I was astonishingly tired yesterday night. I dove into practising what I read in Bluth’s and Goldberg’s book, trying to uncover the “soul” of shapes. I was challenged to think differently about what I’m doing. I did some additional research on shapes, until I felt like I had destroyed whatever I had wanted to draw by the amount of analysis done. The laser burned the subject.

The other half of the day was me wildly experimenting with my Carnosaur 2 notes and trying to put everything through a blender and reforging it. With the “find the essence” mindset from drawing that day I was surprised to find what I identified as “essence” of character archetype, story archetype, in this case soldier action movie more than a creature movie. I failed spectacularly writing maybe 5 versions of the main story line to express what I saw in it and nothing worked. I took a 3 hour break and then returned to think about why I could not write through a Carnosaur 2 fanscript like I had written through my own Corvus comic.
Then I had my epiphany. I hadn’t researched enough. Of course I couldn’t really give substance to creatures, a human antagonist and the setting…because I haven’t understood any of those. Research does not mean looking up facts like in school in this case, rather building an understanding of what is possible and how things would work if I wanted to keep it realistical. I could always cross over to the surreal and fantastical from there, but never the other way around. My script had not enough substance to feel right yesterday. Let’s revisit soon.

This day saw me waking up with new energy and a good mood to finish studying the book. I did succeed in this, I did suceed in quite some research for Carnosaur 2’s setting and basic military rules and conventions. I am forever grateful for my husband’s patient input and inspiration when it comes to things like these. When I don’t even know what to google he usually provides me with an idea or two how I could close the gap between myself and the creative problem that I want to solve.

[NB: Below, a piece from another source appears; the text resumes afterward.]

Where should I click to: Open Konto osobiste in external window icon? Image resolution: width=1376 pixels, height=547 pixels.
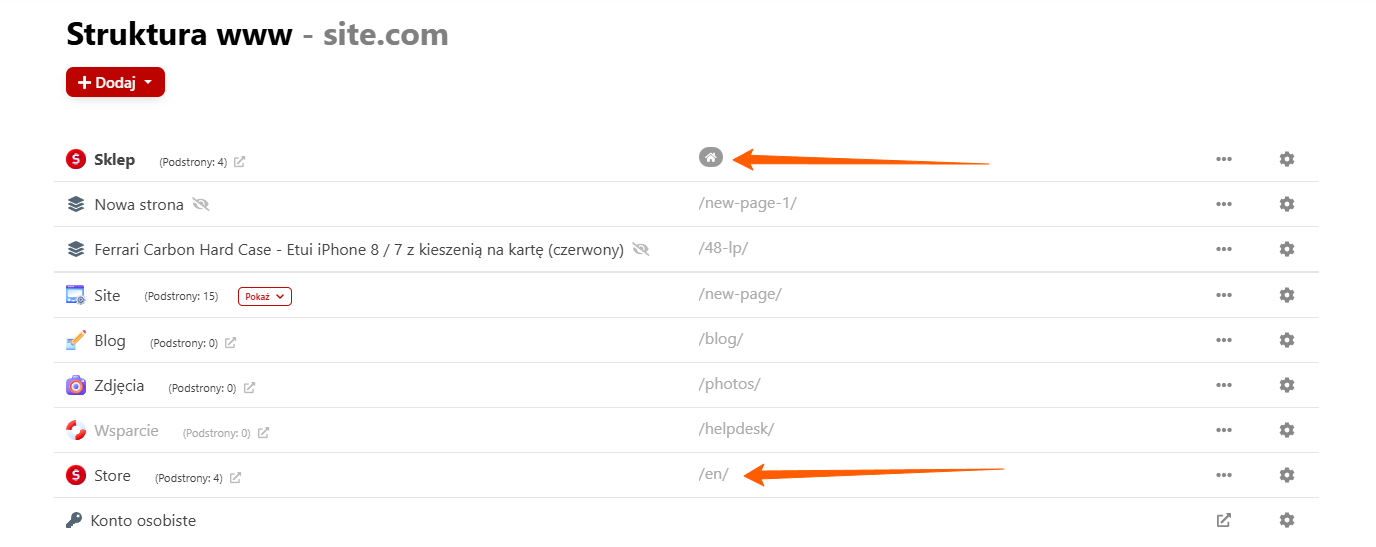pyautogui.click(x=1223, y=520)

Also this day saw me less anxious than usual. All that geometry, forms, shapes training does pay off already, combined with Bluth’s and Goldberg’s wisdom on pictoral composition the effect for my future art is even bigger. I created interesting shots for a commission with a confidence and such an outcome that blew myself away. I need and want more of that in my life and hope to continue this path. And I will share with you how to walk it, too. It seems that I start to get more talkative in these almost daily blogs, too.

I stumbled upon the spiral symbol when researching more shapes and their effects yesterday. I have no idea what to make of it, but it seems like the spirals might stay with me, not only because I love Junji Ito’s Uzumaki.
An extreme close-up of a face. I remember vividly how I always was afraid of this shottype, because it felt uncomfortably intimate as well as too intimate to work with. Well, not anymore.